Al día siguiente, la otrora ciudad próspera, llena de palacetes y de muelles, parecía condenada para siempre. “Hubo quien dijo que Caibarién no se levantaría jamás, fíjate con la fuerza que entró aquello que un barco de los que estaban en el refugio del puerto fue a dar a Cayo Conuco, a la cima misma del cayo, el viento lo puso allí”. Edificios emblemáticos desaparecieron, el mar entró hasta el centro de la ciudad junto con varios metros de grosor de algas marinas. “En la base de pesca (yo trabajaba allí) los barcos se fueron a la deriva, otros se hundieron, algunos cogieron por la calle Jiménez para arriba como perros por su casa, el mar acabó con todas las oficinas, nos montamos en un bote y salimos a la bahía, donde encontramos muebles, equipos electrodomésticos, animales muertos, todo mezclado, pero lo único que nos interesó fue una caja de salsa china intacta, así que estuve comiendo arroz frito mucho tiempo”, cuenta Mendoza que no hubo muertos, pero que la ciudad estuvo como detenida durante un par de meses, “la gente desde entonces le temió mucho a los ciclones”.
“Muchos vecinos nos pusimos a trabajar, hubo solidaridad, las casas de Caibarién eran y hoy todavía son de madera, imagínate que estamos hablando de un mar que tapó toda la parte costera de la ciudad y allí la gente a veces construye sobre pilotes, tú te parabas en la loma del pueblo y aquello no parecía un pueblo, es que la Villa está fundada sobre un terreno arenoso, inestable, que los arquitectos le robaron al mar”, aborda además Mendoza cómo el imaginario popular enseguida le endilgó una leyenda a lo sucedido con el huracán: “la gente empezó a acordarse de una gitana que pedía agua y nadie se la daba, y que por eso aquella mujer lanzó una maldición y dijo que algún día el agua iba a tapar a Caibarién”. Superstición o historia concreta, aquel ciclón quedó como una metáfora más acerca de un poder misterioso e impredecible.

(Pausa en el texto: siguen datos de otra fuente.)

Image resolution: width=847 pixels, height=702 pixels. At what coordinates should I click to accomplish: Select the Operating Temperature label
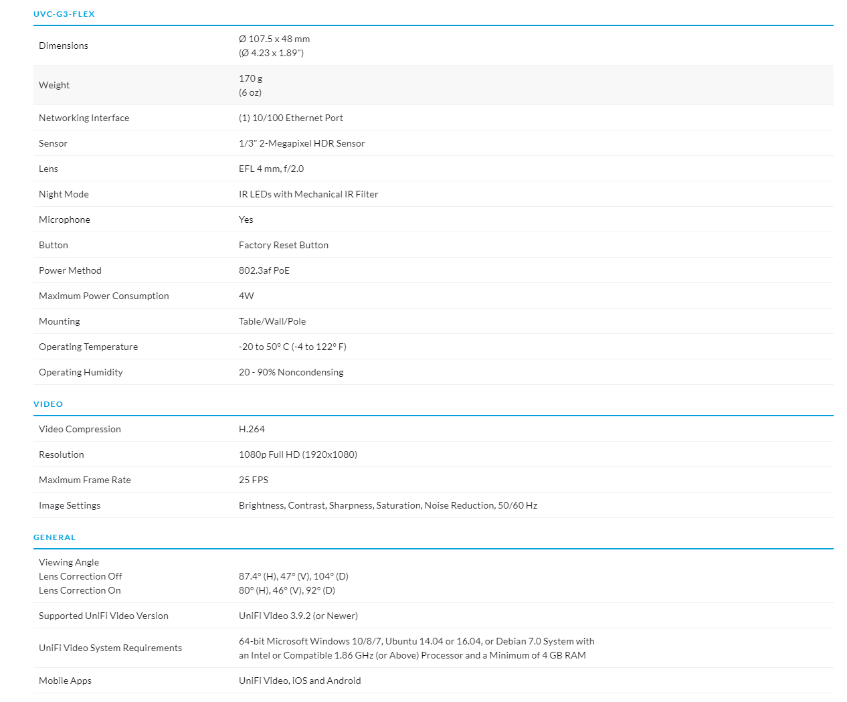click(x=88, y=347)
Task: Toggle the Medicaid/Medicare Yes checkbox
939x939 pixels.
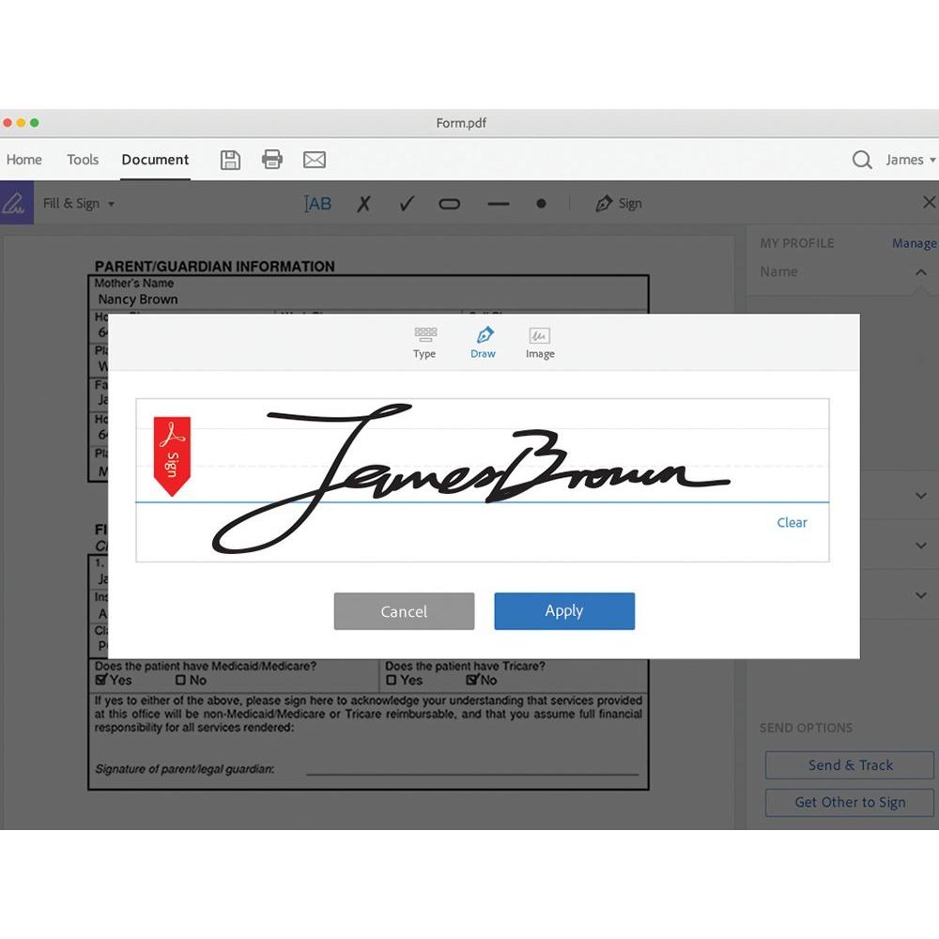Action: click(101, 679)
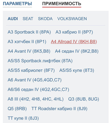Open A6 Avant IV (4G5,4GD,C7)
The image size is (111, 123).
tap(35, 80)
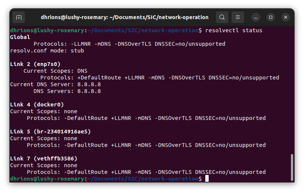Screen dimensions: 304x193
Task: Minimize the terminal window
Action: tap(256, 17)
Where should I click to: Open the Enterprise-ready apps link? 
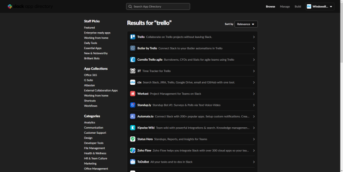pyautogui.click(x=97, y=33)
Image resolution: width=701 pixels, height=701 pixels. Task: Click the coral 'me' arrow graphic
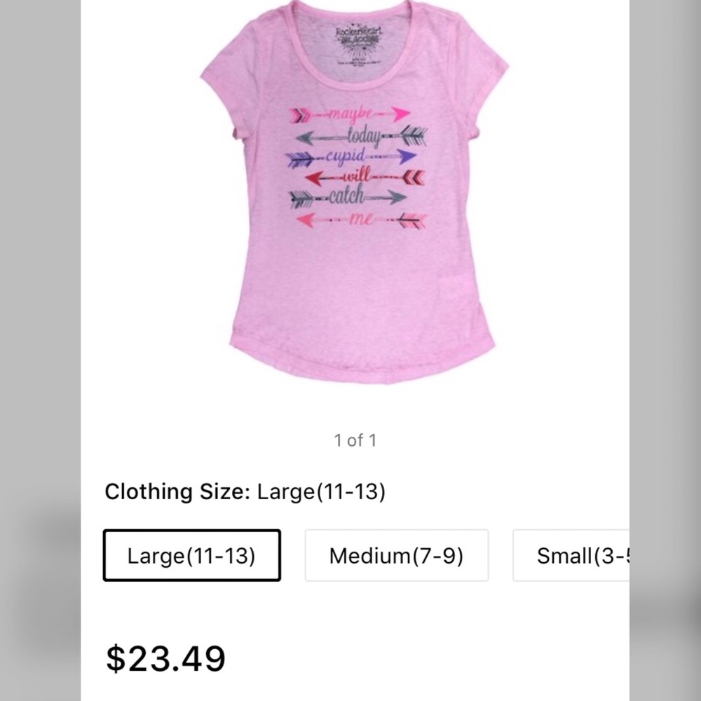click(x=361, y=220)
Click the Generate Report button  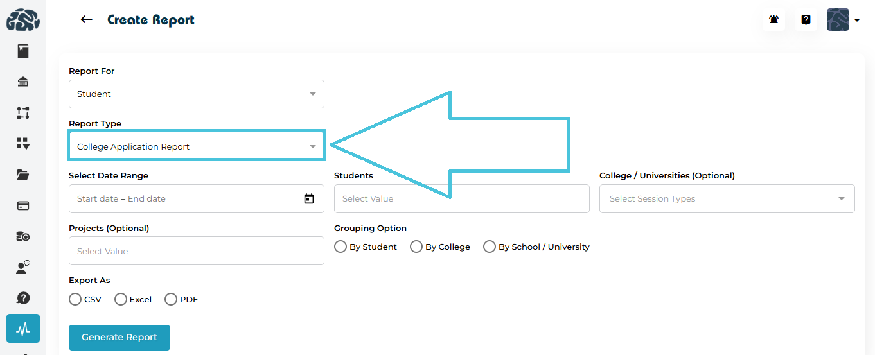click(119, 338)
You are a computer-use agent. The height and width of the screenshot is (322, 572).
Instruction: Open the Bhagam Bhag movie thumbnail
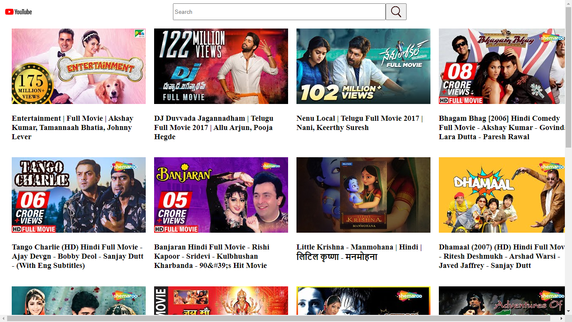(x=502, y=66)
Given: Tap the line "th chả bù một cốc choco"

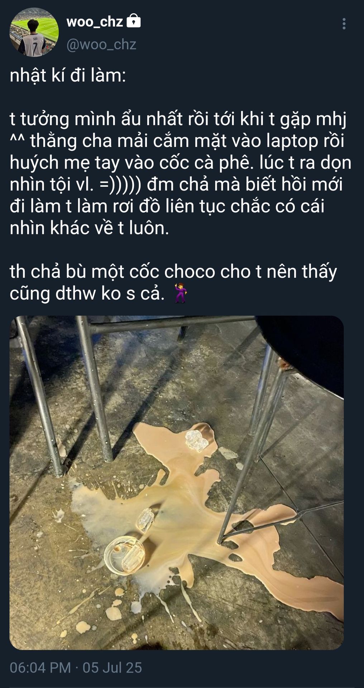Looking at the screenshot, I should [x=173, y=271].
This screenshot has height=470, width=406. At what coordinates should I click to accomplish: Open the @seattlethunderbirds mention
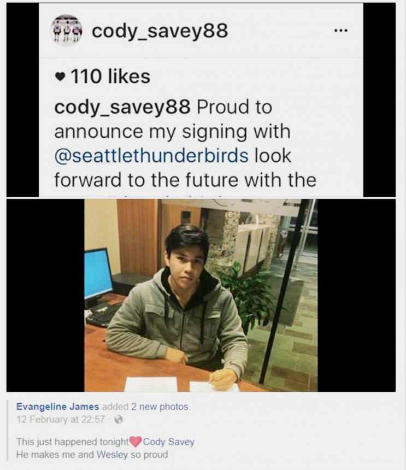(x=151, y=156)
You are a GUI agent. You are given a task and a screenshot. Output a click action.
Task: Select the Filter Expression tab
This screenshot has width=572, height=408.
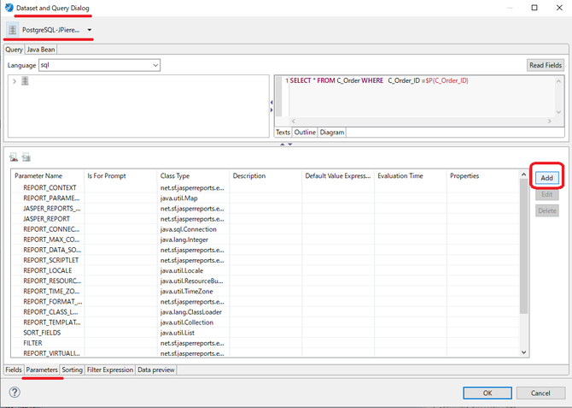tap(110, 370)

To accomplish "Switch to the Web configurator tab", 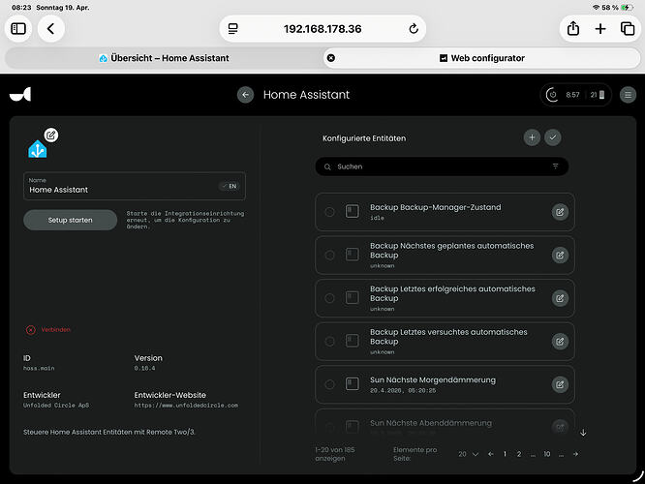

“Los servicios de electricidad y de telefonía estaban en el suelo, mucha gente lo había perdido todo, yo recuerdo cómo la televisión captó la imagen de unos caibarienenses remando en un bote a través de la ciudad, aquello debió impactar a toda Cuba”, cuenta Mendoza que él ha leído la antigua prensa local y que no halló referencias a situaciones ni fenómenos tan fuertes como el Kate, por lo que la villa recibió un golpe sin precedentes. Todavía hoy, cada vez que algún ciclón se acerca a nuestro país, hay quien menciona aquel desastre y se habla de la leyenda de la gitana. Mendoza quien ama a Caibarién y tiene sus creencias, vuelve a persignarse.